I seem to remember a lot of talk about him offering good, veteran feedback to a floundering Haas when he was brought on. Folks forget, there is significant value in F1 outside of what happens at races: testing, development, driver reliability.

Is Hulkenberg going to be the one to make Audi competitive? No. But is it just as critical for a “new” team to have a #2 that brings off-track benefits to the team and won’t bin the car regularly? Absolutely.

Hiram McDaniel
Hiram McDaniel
25 days ago
Reply to  sentinelTk

This is a spot on comment, and nicely states why Hulk is a good fit. No matter what they do, Audi is not going to be front of pack in year 1. They just aren’t. So development is the main goal next year.

sentinelTk
sentinelTk
25 days ago
Reply to  sentinelTk

And side note….by my count, half the current F1 field has no wins including 3 teams with zero wins on their rosters….

Vanillasludge
Vanillasludge
26 days ago

F1 is 75% the car/team and 25% the driver. Being plugged into shitbox cars that have little to no hope of winning can distort a driver’s record.

In that sense Hulk’s biggest failure has been in managing his career, not his driving skills.
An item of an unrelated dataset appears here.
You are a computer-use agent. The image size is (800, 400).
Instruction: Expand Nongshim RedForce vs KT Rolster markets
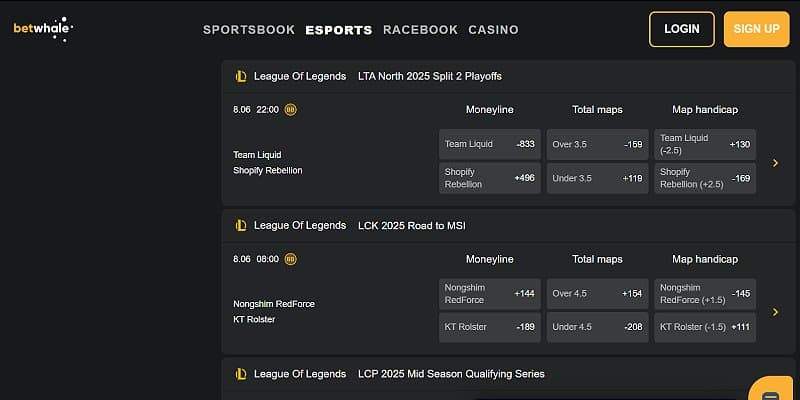coord(775,311)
One needs only to look at Martin Brundle as an example of an outstanding driver who never had the stars align for a win. The playing field is never level in F1…In that way it perfectly represents life.

Jack Trade
Jack Trade
25 days ago
Reply to  Vanillasludge

Great summation, and jibes with the observation that Fernando Alonso may in fact be the best driver out there, as he’s done better with worse stuff than others.
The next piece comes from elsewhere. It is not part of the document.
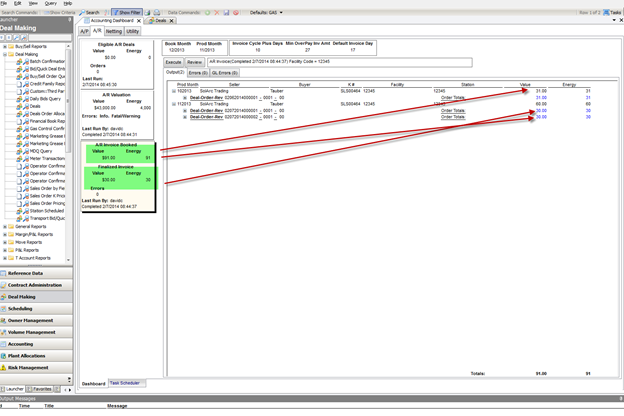Switch to the Task Scheduler bottom tab

[125, 383]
For me as a racing fan, I feel like I appreciate F1, but I find I don’t actually enjoy watching it so much.

W124
W124
25 days ago
Reply to  Jack Trade

I’m not so sure about Alonso being nearly the best among current drivers. I think Stroll as a team mate is flattering him. He was after all not so far away from Ocon on their shared time at Alpine, and I think Ocon is at his best a decent mid-fielder.

R Rr
R Rr
25 days ago
Reply to  Vanillasludge

I was with you right until you put ‘Martin Brundle’ and ‘outstanding driver’ together.
All you needed was to watch him race and to have working eyes to tell he was a shit driver (just like he’s a shit commentator these days). In championship-winning cars he would barely scrounge some podiums while his teammate would lift the big cup at season end.

Emma P
Emma P
26 days ago

It’s surprising they wouldn’t give Zhou a run, he seems like good advertising for the Chinese market if nothing else, and he had a bunch of support at the Shanghai F1. He also has a similar record sheet to Hulkenburg, if rather a lot shorter.

Vanillasludge
Vanillasludge
26 days ago
Reply to  Emma P

I think the Chinese market angle is more important to Liberty Media than it is to Audi.

BolognaBurrito
BolognaBurrito
25 days ago
Reply to  Emma P

Zhou isn’t half the driver that Hulkenburg is.

sentinelTk
sentinelTk
25 days ago
Reply to  Emma P

Based on their public comments, Audi isn’t focused on growth via just presence. They want to be the next Red Bull and engineer a jump to the front of the field. Short term benefits of Zhou and the Chinese market don’t move the needle enough when he isn’t the one to get them to that upper echelon. Nico doesn’t either, but he brings a lot more experience.

Alexk98
Alexk98
25 days ago
Reply to  sentinelTk

Especially because this is Audi with the full financial weight of the VW group behind it. They really don’t need the money or the marketing boost, but a boost in talent to help bolster their success, and even if Hulkenberg isn’t one of the top drivers in the sport, a decade of experience that can be brought in to more finely tune a car for a new time is worth its weight in gold, while Zhou has proven to be merely average, and with so much less experience, has next to no upside to Audi with what it wants.